As far as BPL was concerned, there were some"distinguishing” factors to be taken into account in any discussion on regulatory classification, UPLC’s Kilbourne said. BPL wasn’t just a technical and commercial offering but also had internal applications for the power utility. The BPL industry’s take on the 9th Circuit’s decision was “stay tuned,” he said. The FCC clearly was going to challenge the decision, Kilbourne said: “We don’t know how things are going to come out but it certainly looks as though the FCC will ultimately gets its way. The added level of [regulatory] uncertainty is the only concern we have.” Of equal concern to BPL was the jurisdictional issue of whether BPL would be subject to potentially conflicting federal and local regulations that might occur in so far as states had jurisdiction over local telecommunications, he said. To the extent that BPL systems are capable of providing voice-type services or even that they simply are providing Internet services, “you could see the states taking that on,” Kilbourne said: “So our position at this point is wait and see.”

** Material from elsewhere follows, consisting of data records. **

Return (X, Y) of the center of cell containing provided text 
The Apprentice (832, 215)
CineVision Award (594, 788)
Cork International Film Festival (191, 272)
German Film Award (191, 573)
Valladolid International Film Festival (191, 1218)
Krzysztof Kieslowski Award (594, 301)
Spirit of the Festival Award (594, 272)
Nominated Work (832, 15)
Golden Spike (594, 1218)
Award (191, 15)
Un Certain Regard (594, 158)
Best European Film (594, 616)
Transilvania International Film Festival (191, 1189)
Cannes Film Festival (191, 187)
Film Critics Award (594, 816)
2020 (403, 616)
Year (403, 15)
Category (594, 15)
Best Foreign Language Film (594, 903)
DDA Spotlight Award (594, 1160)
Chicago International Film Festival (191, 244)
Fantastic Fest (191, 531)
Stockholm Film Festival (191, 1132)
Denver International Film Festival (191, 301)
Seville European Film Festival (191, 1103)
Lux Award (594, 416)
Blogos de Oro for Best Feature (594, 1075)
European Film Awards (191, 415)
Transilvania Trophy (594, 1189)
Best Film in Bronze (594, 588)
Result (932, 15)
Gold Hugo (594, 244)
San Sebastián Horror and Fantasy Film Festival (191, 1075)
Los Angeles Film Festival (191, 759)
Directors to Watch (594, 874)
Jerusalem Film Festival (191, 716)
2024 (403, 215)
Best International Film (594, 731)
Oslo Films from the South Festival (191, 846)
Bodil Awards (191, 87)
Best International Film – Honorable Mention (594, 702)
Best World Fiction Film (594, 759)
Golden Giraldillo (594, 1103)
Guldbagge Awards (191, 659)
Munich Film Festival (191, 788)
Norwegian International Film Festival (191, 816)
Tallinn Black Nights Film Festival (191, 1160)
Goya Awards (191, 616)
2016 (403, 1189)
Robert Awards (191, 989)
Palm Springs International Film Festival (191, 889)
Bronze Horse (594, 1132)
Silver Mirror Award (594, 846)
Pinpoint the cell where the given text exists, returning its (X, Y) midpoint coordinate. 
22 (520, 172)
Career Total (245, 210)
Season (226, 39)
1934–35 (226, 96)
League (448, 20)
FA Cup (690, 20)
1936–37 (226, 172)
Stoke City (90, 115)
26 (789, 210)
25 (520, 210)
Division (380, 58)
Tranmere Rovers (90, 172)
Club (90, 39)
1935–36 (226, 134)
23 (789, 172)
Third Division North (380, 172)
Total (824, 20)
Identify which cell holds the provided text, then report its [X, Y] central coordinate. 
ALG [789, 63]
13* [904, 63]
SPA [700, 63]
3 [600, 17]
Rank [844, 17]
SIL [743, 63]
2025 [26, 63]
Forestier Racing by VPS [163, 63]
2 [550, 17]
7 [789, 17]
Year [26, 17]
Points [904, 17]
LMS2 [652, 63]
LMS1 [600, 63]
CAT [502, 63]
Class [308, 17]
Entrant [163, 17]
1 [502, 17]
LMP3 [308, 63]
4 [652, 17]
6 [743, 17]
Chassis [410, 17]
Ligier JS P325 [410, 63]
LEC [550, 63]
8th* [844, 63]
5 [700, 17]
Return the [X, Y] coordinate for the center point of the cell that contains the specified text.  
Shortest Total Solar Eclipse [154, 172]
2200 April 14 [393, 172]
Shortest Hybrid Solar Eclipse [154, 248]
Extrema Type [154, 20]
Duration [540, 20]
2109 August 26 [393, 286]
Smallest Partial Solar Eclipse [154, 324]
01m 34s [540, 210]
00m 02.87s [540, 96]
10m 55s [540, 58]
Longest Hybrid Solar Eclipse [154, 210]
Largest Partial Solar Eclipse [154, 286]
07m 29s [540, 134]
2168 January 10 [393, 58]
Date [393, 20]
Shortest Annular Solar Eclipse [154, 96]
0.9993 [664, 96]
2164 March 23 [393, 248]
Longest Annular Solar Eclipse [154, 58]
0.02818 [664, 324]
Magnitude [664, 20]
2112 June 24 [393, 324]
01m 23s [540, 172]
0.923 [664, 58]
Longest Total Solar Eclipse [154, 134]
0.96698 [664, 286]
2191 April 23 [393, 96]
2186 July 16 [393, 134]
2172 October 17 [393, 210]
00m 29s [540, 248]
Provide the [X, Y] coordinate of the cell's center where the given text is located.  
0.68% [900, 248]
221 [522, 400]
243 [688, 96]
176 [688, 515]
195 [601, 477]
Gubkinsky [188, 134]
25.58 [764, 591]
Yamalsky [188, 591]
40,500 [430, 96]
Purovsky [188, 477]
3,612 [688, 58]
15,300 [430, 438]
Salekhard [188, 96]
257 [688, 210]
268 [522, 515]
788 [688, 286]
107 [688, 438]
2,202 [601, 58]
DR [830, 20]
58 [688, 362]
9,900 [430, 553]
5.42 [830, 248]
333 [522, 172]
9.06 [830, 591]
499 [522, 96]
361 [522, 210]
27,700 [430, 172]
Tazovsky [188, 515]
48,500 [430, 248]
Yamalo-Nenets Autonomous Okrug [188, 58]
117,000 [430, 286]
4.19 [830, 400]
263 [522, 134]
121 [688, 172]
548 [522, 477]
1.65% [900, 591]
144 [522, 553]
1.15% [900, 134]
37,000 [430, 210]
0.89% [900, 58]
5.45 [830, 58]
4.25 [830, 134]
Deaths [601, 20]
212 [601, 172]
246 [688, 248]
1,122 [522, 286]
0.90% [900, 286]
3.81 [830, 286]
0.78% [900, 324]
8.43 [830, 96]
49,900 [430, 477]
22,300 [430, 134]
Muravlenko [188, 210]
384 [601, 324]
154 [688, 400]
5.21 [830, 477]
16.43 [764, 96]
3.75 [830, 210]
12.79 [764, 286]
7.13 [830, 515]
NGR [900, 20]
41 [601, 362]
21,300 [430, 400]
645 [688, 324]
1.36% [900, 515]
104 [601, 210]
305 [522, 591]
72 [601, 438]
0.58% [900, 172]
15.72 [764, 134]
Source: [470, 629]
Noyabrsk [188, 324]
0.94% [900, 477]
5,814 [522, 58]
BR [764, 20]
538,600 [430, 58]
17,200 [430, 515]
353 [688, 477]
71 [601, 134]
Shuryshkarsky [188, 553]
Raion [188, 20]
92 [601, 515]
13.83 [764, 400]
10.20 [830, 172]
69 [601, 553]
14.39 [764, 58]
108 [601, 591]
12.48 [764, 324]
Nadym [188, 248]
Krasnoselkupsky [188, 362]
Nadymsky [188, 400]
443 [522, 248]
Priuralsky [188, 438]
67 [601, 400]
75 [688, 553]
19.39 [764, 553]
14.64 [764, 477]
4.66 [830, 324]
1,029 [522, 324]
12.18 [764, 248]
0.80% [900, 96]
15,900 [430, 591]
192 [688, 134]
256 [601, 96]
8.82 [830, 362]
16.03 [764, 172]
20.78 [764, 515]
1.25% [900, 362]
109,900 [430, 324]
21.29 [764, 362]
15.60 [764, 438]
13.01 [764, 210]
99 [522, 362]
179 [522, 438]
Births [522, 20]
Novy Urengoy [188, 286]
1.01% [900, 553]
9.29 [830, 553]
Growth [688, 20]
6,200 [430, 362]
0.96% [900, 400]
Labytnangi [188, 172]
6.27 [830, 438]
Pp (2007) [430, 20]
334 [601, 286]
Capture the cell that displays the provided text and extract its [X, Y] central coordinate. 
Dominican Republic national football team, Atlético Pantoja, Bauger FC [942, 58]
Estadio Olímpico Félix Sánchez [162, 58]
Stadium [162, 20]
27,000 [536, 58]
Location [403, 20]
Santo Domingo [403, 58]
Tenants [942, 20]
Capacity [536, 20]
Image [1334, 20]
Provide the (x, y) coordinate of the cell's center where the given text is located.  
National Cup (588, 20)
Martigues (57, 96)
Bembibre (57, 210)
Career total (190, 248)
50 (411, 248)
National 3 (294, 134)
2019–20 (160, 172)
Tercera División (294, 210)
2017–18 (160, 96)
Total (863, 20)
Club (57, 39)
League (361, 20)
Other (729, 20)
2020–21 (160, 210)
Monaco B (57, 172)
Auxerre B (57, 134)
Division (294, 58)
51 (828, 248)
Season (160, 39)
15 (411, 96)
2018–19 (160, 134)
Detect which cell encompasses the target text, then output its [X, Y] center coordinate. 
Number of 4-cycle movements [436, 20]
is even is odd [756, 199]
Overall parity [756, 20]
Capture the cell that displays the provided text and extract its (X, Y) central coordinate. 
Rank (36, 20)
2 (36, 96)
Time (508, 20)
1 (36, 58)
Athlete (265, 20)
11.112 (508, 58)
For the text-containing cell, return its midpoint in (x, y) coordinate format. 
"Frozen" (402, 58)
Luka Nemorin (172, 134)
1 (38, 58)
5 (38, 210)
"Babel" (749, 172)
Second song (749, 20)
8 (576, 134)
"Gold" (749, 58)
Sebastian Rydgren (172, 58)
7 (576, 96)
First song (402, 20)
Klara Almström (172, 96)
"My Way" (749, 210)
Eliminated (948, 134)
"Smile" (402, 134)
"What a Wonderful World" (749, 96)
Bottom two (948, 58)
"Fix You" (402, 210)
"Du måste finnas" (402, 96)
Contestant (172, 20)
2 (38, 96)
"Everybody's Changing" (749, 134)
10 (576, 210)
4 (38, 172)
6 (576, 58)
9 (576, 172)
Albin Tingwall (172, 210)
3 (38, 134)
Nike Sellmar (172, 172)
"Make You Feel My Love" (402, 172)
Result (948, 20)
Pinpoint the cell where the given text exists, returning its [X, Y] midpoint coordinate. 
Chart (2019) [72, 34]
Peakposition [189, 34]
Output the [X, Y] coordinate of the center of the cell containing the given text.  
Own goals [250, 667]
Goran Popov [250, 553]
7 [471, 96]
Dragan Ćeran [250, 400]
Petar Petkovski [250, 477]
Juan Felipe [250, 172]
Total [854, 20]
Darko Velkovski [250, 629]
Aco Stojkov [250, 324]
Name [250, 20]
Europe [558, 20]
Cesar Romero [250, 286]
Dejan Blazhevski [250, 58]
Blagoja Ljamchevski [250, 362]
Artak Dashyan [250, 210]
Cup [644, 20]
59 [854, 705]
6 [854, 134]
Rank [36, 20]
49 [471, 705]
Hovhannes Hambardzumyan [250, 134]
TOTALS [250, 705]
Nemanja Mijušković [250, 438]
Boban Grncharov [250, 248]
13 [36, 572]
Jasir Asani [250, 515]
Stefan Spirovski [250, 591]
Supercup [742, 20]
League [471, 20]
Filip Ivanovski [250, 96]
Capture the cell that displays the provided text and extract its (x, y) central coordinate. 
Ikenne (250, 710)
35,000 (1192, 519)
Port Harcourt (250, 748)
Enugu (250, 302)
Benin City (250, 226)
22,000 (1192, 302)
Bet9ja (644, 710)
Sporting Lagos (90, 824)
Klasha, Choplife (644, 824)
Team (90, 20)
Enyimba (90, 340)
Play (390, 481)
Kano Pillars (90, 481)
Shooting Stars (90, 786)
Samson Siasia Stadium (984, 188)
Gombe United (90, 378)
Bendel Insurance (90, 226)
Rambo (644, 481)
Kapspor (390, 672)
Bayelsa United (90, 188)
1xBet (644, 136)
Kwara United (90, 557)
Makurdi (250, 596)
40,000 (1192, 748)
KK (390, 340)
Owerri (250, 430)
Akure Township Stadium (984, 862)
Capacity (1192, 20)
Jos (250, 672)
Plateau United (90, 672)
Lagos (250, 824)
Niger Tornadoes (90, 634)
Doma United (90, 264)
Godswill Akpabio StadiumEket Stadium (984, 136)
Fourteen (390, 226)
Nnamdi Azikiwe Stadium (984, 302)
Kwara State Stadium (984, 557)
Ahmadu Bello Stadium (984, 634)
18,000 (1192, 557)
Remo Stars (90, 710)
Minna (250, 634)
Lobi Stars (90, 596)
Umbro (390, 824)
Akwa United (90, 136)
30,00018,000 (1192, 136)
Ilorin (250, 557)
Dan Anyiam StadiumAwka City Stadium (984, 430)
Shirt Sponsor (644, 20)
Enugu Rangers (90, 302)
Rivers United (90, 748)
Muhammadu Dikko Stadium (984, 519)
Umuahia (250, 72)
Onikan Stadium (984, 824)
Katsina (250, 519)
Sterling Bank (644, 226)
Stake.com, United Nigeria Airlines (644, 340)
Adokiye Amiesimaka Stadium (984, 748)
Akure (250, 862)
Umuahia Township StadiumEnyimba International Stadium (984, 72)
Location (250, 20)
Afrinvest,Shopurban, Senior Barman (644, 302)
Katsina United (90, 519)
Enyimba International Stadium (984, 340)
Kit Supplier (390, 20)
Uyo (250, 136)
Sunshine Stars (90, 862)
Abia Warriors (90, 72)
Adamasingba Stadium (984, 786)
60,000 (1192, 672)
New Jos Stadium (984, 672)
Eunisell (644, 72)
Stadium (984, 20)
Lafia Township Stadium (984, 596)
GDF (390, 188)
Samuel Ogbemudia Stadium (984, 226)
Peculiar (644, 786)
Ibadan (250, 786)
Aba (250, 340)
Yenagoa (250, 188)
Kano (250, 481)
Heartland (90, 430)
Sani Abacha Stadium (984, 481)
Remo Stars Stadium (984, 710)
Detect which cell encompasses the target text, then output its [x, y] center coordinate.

The industry also appeared to be banking on the FCC’s forbearance authority in case BPL classification became involved in court battles. Citing the agency’s forbearance proceedings, PLCA’s Shark said: “If it turns out that we are swept in under a different regulatory pattern, we think the FCC has ample room to exclude us, at least during the fragile stages of our development.” Another factor working for BPL is that there was “enormous support” from the Commission on the policy side to “see that this [BPL] works for all the right reasons,” he said. From the nascent technology doctrine propounded by Comr. Abernathy to the views expressed by Chmn. Powell, Shark said, “there was no contentiousness. All the people think that BPL is a positive step for the consumer.”

On the question of likely open access requirements on BPL for carriage of multiple ISPs, Kilbourne said the industry’s position always had been that “we welcome open access and it’s not an issue.” Given that, he said, there was little need for BPL to be regulated by state or local govts. or the FCC on the issue. The current BPL systems technically were capable of carrying multiple ISPs, he said, but it still wasn’t possible for them to provide access to multiple BPL providers. Carriage of multiple ISPs was possible, said Shark, but it depended on the manufacturers, pointing out that there were 4 competing technologies.